Neu ist aber, dass ein Betreuter als Bezieher von Eingliederungshilfe nach §§ 90 ff. SGB IX seit 2020 völlig anderen – und im Vergleich zum SGB XII großzügigeren – Anrechnungsregeln von Einkommen und Vermögen unterliegt, so dass er bei einem unentgeltlichen Verzicht möglicherweise gravierend schlechter stünde als bei einer erbrechtlichen Begünstigung. Das gilt es zu berücksichtigen, so wie stets eine Gestaltung ohne Blick auf die sozialrechtlichen Konsequenzen unzureichend ist. Zu beachten ist dabei zusätzlich, dass viele Eingliederungshilfebezieher daneben gleichzeitig Grundsicherung nach §§ 41 ff. SGB XII mit völlig anderen – engeren – Normen der Anrechnung von Einkommen und Vermögen beziehen. Für die erforderliche Abfindung ist deshalb die Prüfung unvermeidbar, wie sich eine solche Abfindung in das System des SGB XII und die Nachrangregeln einfügt.
Rz. 505
Die solche Abfindung bringt nur dann eine wirkliche Verbesserung der Lebenssituation des Verzichtenden, wenn dadurch weder bedarfsdeckendes Einkommen (§§ 82 ff.

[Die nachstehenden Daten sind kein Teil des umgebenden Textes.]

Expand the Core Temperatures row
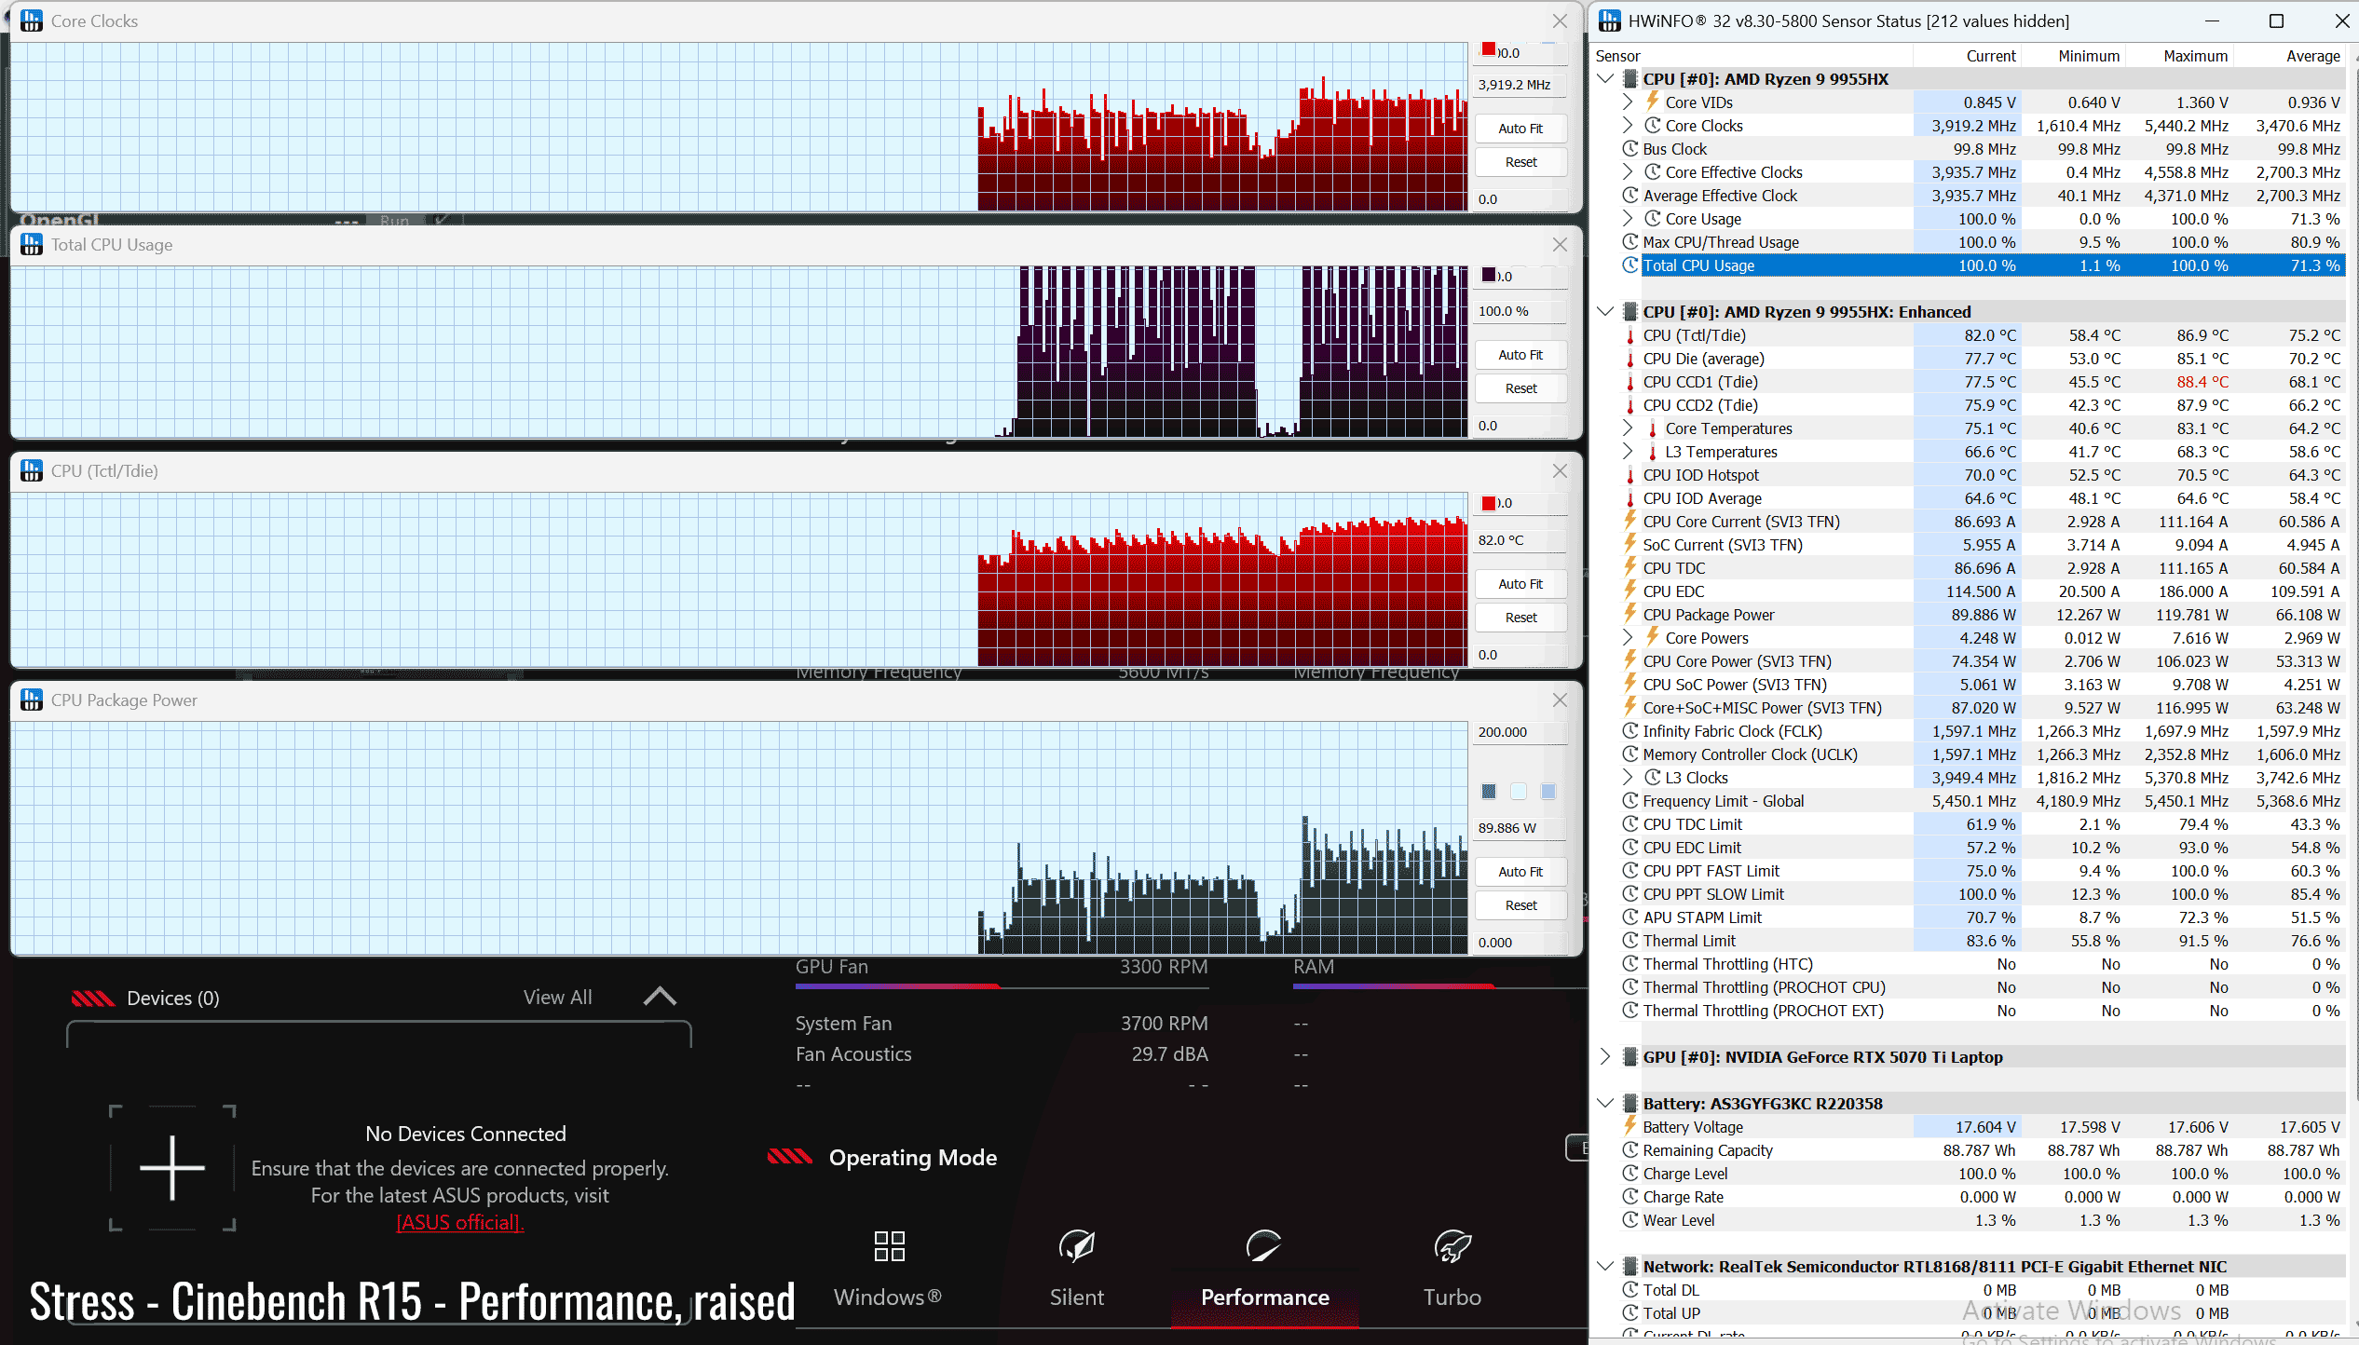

SGB XII) noch bedarfsdeckendes Vermögen (§ 90 SGB XII) geschaffen wird. Man muss also nach Schontatbeständen i.S.v. "normativen Schutzschirmen" suchen. Dabei mag man als Grundregel vor Augen haben: Wenn akzeptiert wird, dass der existentielle Lebensunterhalt (§§ 19 Abs. 1 und 2 SGB XII) selbst finanziert wird und nicht aus der Sozialhilfe kommen muss, dann lässt sich im System der Zumutbarkeitsregeln und sonstigen "normativen" Schontatbestände navigieren mit Aussicht darauf, dass eine solche Regelung Bestand hat. Das können die oben zitierten Beispiele sein, z.B. auch eine angemessene selbstbewohnte Wohnung i.S.v. § 90 Abs. 2 Nr. 8 SGB XII. Denkbar sind auch Verpflichtungen, eine Nutzung zu ermöglichen, wie z.B. die Überlassung eines Therapietieres zur Nutzung.
Hinweis
Die Literatur schlägt – als Alternative zum Behindertentestament – einen Pflichtteilsverzicht gegen Abfindung in der Form einer Leibrente vor. Entschieden wurde bisher nur im SGB II über eine Abfindungszahlung. Solche Abfindungsleistungen sind aber keine Alternativen, sondern letztlich Gestaltungen, die einkalkulieren, dass anrechenbare Einkünfte i.S.d. § 82 SGB XII geschaffen werden.